The academy was founded in 1780. Members have included George Washington, Benjamin Franklin, Margaret Meade and Martin Luther King Jr. The current membership includes more than 250 Nobel Prize winners.
Through an analysis of the list of new fellows conducted by JBHE, it appears that eight of the new members of the AAAS are Black. Five of the eight have current ties to the academic world.
Christopher U. Abani is the Board of Trustees Professor of English at Northwestern University in Evanston, Illinois. He is a graduate of the State University of Nigeria. He holds a master’s degree from the University of London in England and a Ph.D. in literature and creative writing from the University of Southern California in Los Angeles.

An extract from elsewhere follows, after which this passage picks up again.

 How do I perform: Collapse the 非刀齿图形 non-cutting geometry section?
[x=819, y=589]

Roland G. Fryer Jr. is the Henry Lee Professor of Economics at Harvard University. He is the youngest African American to be awarded tenure at Harvard. A magna cum laude graduate of the University of Texas at Arlington, Professor Fryer holds a Ph.D. from Pennsylvania State University.
George E. Lewis is the Edwin H. Case Professor of American Music at Columbia University in New York City. He has taught at Columbia University since 2004. Earlier in his career, Professor Lewis taught at the University of California, San Diego. Professor Lewis is a graduate of Yale University.

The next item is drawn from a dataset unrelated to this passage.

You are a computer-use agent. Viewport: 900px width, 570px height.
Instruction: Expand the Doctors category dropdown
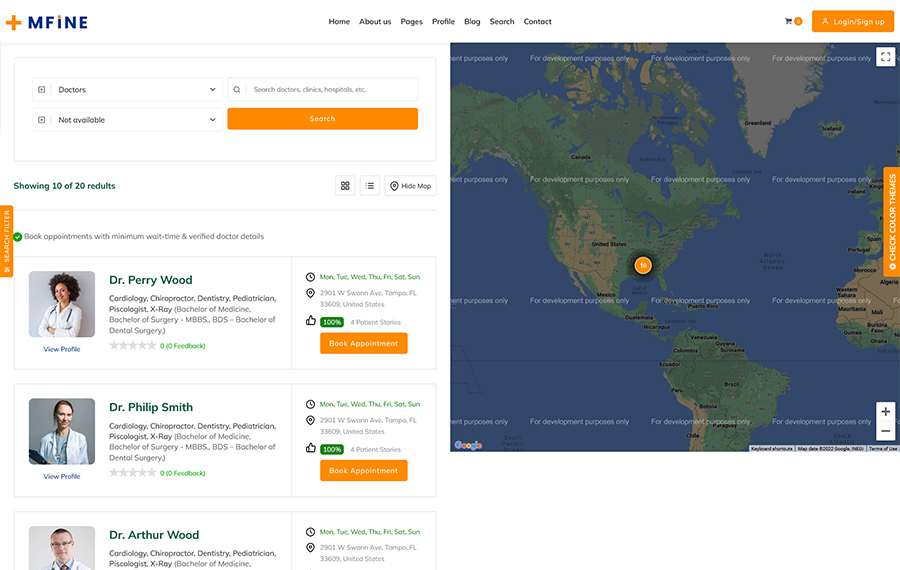tap(127, 90)
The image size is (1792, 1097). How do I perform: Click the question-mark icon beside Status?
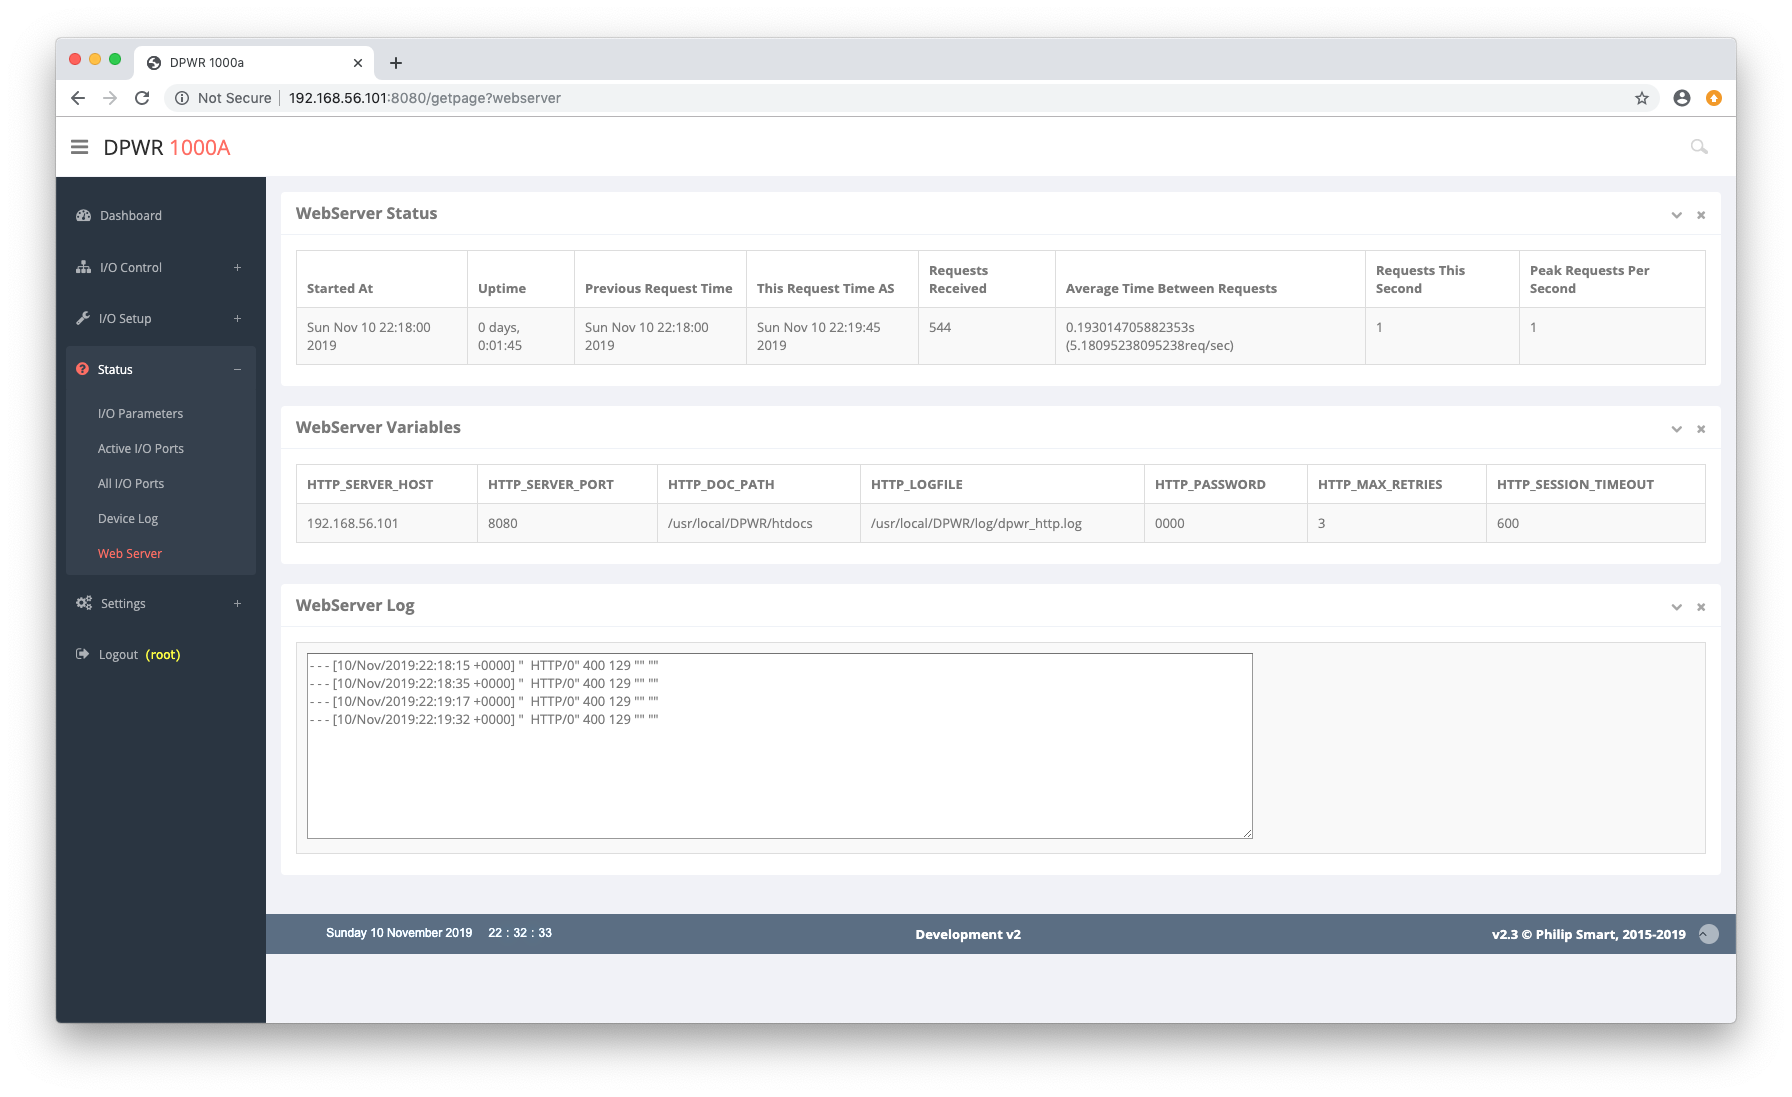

James McBride is a Distinguished Writer-In-Residence at the Arthur L. Carter Journalism Institute at New York University. He is the author of The Color of Water: A Black Man’s Tribute to His White Mother (Riverhead, 1997) and the novel Miracle at St. Anna (Riverhead, 2003). McBride later wrote the screenplay for the 2008 film Miracle at St. Anna, which was directed by Spike Lee. McBride is a graduate of Oberlin College and holds a master’s degree in journalism from Columbia University.
Neil deGrasse Tyson is the Frederick Rose Director and astrophysicist at the Hayden Planetarium in New York City. In 2014 he was host of the Fox television series Cosmos: A Spacetime Odyssey. Dr. Tyson is a graduate of Harvard University. He holds a master’s degree from the University of Texas and a master’s degree and a Ph.D. in astrophysics from Columbia University.

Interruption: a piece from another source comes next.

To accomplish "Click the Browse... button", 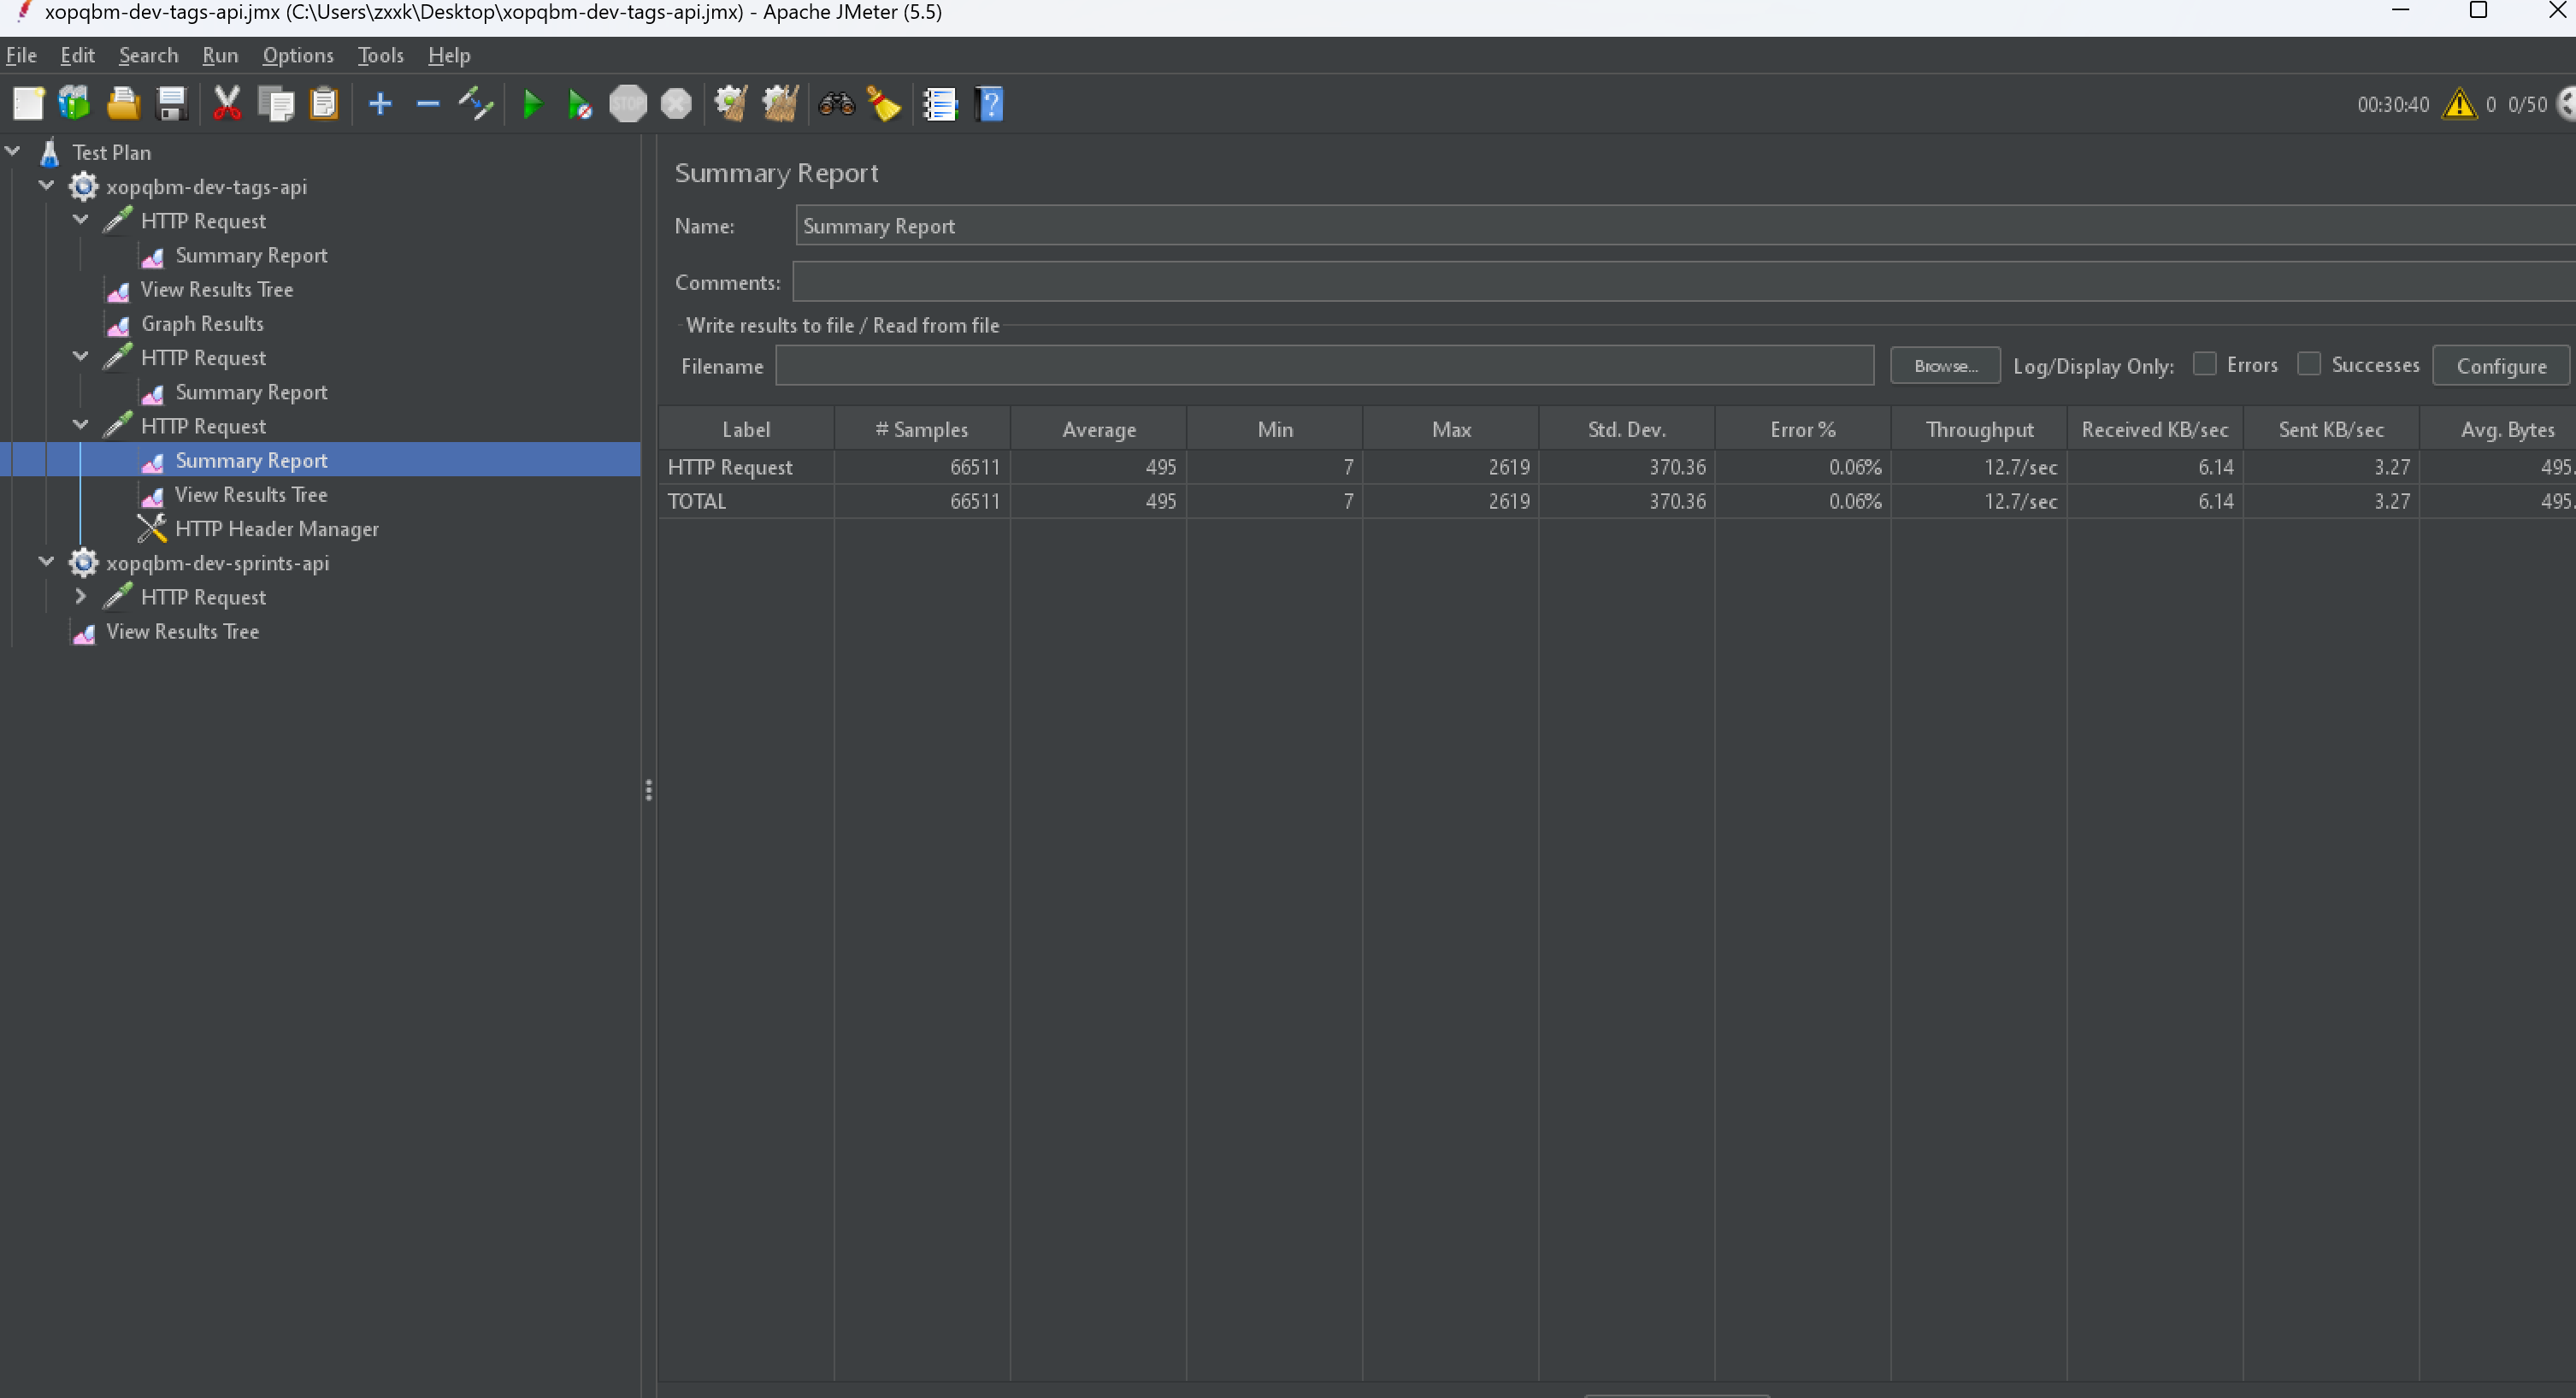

Among the other new African American fellows of the American Academy of Arts and Sciences are journalist A’Lelia Bundles, actress and singer Audra A. McDonald, and Darren Walker, president of the Ford Foundation. Walker holds bachelor’s and law degrees from the University of Texas and previously taught at the New York University School of Law.
It is indeed an honor to be selected for membership in the American Academy of Arts and Sciences. The article mentions that JBHE identified eight people of African descent among the new class of fellows. I am distressed that JBHE provided brief background information on the six men in this group, but not the two women. While the two women’s work is not in higher education per se, clearly achievement at this level deserves more than a mere name mention.
We are a journal on higher education and thus our editorial is focused on those who are involved in the area we cover.
I agree Dr. Logan,
The two women profiles should have been included. More fundamental however is why in the world there were no black women in academia named?